Definition 1.3.5 defines sub-terms of λ-terms.

(1) (Basis) $Sub(x) = {x}$, for each $x ∈V$.

(2) (Application) $Sub((MN)) = Sub(M)∪Sub(N)∪{(MN)}$.

(3) (Abstraction) $Sub((λx. M)) = Sub(M)∪{(λx. M)}$.

We start by noting that all λ-terms are at the top level one of three forms, a variable, an application, or an abstraction. We can therefore use the (var), (appl) and (abst) construction rules in a structural induction proof.

(var)-rule

We'll consider a precursor judgement $Γ⊢M:α$ from which the (var) rule results in $Γ⊢x:β$ where $x:β \in Γ$.

Our aim is show that if $x$ is legal, then every sub-term of $x$ is legal.

This is trivially true.

Note that we didn't need to use an induction hypothesis.

(appl)-rule

We'll consider two precursors $Γ⊢A;α→β$, and $Γ⊢B:α$. Here $A$ and $B$ are legal terms, a premise for the (appl) rule which gives us $Γ⊢AB:β$.

As an induction hypothesis we'll assume that if $A$ and $B$ are legal, then both their sub-terms are legal.

Our aim is to show that if $AB$ is legal, then every sub-term of $AB$ is legal. 

Definition 1.3.5 tells us the sub-terms of $AB$ are $AB$ itself, and the sub-terms of $A$ and $B$. We have $AB$ is legal by assumption. The remain options $A$ and $B$ have legal sub-terms by the induction hypothesis.

(abst)-rule

We'll consider the precursor $Γ, x:α⊢M:β$. Here $M$ is a legal term, a premise for the (abst) rule which gives us $Γ⊢λx.M:α→β$.

As an induction hypotheses we'll assume that if $M$ is legal, then every sub-term of $M$ is legal.
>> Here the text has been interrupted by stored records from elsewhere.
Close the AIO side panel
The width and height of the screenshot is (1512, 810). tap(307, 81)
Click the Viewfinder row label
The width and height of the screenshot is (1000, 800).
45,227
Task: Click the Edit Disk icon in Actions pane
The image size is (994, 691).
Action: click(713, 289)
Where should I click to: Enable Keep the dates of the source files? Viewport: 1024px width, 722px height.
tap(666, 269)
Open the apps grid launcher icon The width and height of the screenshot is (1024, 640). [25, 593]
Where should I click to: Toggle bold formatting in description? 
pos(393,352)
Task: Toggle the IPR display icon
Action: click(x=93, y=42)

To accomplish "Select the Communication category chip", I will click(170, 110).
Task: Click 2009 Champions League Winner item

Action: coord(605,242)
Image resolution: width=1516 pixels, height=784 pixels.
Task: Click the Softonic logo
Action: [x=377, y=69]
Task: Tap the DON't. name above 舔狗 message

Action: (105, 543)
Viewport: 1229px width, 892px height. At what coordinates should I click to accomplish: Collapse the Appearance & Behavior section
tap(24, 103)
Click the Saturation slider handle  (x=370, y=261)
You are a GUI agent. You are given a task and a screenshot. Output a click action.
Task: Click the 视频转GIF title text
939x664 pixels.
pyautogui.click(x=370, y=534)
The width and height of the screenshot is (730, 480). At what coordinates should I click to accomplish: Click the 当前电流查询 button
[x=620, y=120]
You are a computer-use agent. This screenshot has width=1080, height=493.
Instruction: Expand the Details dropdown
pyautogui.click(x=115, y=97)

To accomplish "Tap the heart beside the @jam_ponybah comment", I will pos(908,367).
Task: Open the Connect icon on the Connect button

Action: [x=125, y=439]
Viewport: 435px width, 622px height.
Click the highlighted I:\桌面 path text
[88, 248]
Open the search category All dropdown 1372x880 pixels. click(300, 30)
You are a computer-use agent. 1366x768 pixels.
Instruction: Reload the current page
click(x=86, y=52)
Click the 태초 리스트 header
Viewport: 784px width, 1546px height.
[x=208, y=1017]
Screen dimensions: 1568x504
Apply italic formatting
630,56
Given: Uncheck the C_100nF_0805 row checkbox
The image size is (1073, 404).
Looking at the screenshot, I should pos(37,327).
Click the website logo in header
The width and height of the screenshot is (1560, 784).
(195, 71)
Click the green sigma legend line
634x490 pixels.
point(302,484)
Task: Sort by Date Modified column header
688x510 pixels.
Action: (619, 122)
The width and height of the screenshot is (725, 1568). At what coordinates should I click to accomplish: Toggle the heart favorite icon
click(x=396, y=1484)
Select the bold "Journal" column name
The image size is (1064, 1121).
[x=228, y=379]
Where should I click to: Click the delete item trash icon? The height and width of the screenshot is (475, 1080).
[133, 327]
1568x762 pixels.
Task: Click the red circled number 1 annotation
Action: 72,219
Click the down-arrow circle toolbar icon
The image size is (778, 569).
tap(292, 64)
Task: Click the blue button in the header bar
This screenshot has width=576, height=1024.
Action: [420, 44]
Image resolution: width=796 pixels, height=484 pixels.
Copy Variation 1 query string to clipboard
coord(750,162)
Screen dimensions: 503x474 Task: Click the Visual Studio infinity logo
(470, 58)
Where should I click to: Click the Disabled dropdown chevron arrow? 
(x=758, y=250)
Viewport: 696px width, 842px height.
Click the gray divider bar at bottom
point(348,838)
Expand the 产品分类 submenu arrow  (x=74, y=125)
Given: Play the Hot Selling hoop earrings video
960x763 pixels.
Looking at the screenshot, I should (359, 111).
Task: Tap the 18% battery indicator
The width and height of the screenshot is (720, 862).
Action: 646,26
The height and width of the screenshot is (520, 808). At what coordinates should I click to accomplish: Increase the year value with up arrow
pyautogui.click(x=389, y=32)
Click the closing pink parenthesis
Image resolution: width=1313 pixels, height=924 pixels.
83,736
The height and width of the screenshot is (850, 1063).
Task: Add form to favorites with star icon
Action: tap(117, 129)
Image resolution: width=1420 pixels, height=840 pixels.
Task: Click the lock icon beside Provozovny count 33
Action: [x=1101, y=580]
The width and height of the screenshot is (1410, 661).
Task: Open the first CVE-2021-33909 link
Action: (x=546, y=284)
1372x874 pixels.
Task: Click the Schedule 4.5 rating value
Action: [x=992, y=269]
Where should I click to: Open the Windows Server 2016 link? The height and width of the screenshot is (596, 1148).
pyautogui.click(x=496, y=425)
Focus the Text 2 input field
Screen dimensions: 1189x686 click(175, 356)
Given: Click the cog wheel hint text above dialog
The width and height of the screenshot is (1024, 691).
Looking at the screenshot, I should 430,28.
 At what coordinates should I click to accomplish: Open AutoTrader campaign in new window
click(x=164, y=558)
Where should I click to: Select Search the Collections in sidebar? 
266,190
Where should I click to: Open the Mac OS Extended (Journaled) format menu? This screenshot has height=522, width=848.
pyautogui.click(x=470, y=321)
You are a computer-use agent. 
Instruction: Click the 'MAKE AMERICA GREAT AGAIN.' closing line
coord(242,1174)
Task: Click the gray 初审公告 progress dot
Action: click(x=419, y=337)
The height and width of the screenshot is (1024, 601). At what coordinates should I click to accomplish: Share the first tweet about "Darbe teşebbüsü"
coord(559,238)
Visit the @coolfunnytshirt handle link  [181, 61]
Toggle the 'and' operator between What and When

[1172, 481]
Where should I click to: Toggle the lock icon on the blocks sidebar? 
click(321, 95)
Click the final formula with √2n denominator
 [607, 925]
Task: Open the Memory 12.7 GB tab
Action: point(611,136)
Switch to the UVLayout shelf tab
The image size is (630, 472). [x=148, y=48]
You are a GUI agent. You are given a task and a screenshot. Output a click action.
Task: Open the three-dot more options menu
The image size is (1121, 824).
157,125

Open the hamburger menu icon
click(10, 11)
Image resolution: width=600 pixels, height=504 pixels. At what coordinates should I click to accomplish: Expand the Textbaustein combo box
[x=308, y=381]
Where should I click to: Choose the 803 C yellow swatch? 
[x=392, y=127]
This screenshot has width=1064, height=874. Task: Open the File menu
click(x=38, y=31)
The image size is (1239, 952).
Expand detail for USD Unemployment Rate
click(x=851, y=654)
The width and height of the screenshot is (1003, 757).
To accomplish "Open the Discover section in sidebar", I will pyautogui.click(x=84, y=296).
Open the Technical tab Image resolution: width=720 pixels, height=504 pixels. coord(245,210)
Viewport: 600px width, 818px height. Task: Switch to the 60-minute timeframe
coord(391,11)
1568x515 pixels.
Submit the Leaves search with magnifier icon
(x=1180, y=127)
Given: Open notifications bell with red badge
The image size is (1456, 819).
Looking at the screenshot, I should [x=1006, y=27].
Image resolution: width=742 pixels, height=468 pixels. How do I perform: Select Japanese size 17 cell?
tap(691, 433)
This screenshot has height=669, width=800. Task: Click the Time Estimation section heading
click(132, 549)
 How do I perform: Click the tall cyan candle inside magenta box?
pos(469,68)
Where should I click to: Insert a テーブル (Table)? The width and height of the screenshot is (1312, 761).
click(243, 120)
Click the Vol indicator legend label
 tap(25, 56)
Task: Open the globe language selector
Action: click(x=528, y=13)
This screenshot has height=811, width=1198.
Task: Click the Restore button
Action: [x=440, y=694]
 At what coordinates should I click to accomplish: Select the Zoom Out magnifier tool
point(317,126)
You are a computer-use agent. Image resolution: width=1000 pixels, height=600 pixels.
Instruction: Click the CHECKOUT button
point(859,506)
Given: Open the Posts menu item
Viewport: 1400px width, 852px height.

Our aim is to show that if $λx.M$ is legal, then every sub-term of $λx.M$ is legal.

Definition 1.3.5 tells us the sub-terms of $λx.M$ is $λx.M$ itself, and the sub-terms of $M$. The term $λx.M$ is legal by assumption. The induction hypothesis tells us $M$ is legal and so are its sub-terms.

We've shown that if a λ-term is legal, then all its sub-terms are legal, but showing this is true for all three modes of constructing that λ-term.

Chapter 2 - Exercise 15

Exercise 2.15

Give the (var)- and (appl)-cases of the proof of Lemma 2.10.5(1) (the ‘Thinning Lemma’).

Let's remind ourselves of Lemma 2.10.5(1):

(1) (Thinning) Let $Γ^′$ and $Γ^{′′}$ be contexts such that $Γ^′ ⊆Γ^{′′}$. If $Γ^′ ⊢M : σ$, then also $Γ^{′′} ⊢M : σ$.

Quoting the textbook, to prove a general property $P$ for an arbitrary expression $E$ we can proceed by:

• assuming that $P$ holds for all expressions $E^{\prime}$ used to construct $E$ (the induction hypothesis),
• and then proving that $P$ also holds for $E$ itself.

Another simple explanation and illustration of structural induction is here (link).

(var)-case

The (var) rule applied to the precursor judgement

$$J_1 := Γ^′ ⊢ M : ρ$$

produces a new judgement

$$K _1:= Γ^′ ⊢ x : σ$$

if $x:σ \in Γ^′$.

For an induction hypothesis, we assume the Thinning Lemma holds for the precursor judgement $J_1$. That is,

$$J_1 := Γ^′ ⊢ M : ρ  \quad \land \quad (Γ^′ \subseteq Γ^{′′}) \quad \implies \quad J_2 := Γ^{′′} ⊢ M : ρ $$

We need to show that the Thinning Lemma holds for the judgement $K_1$ as follows

$$K_1 := Γ^′ ⊢ x : σ  \quad \land \quad (Γ^′ \subseteq Γ^{′′}) \quad \implies \quad K_2 := Γ^{′′} ⊢ x : σ $$

Since $x:σ \in Γ^′$ and $Γ^′ \subseteq Γ^{′′}$, it must be that $x:σ \in Γ^{′′}$. Therefore $Γ^{′′} ⊢ x : σ$, and so the judgement $K_2$ is true.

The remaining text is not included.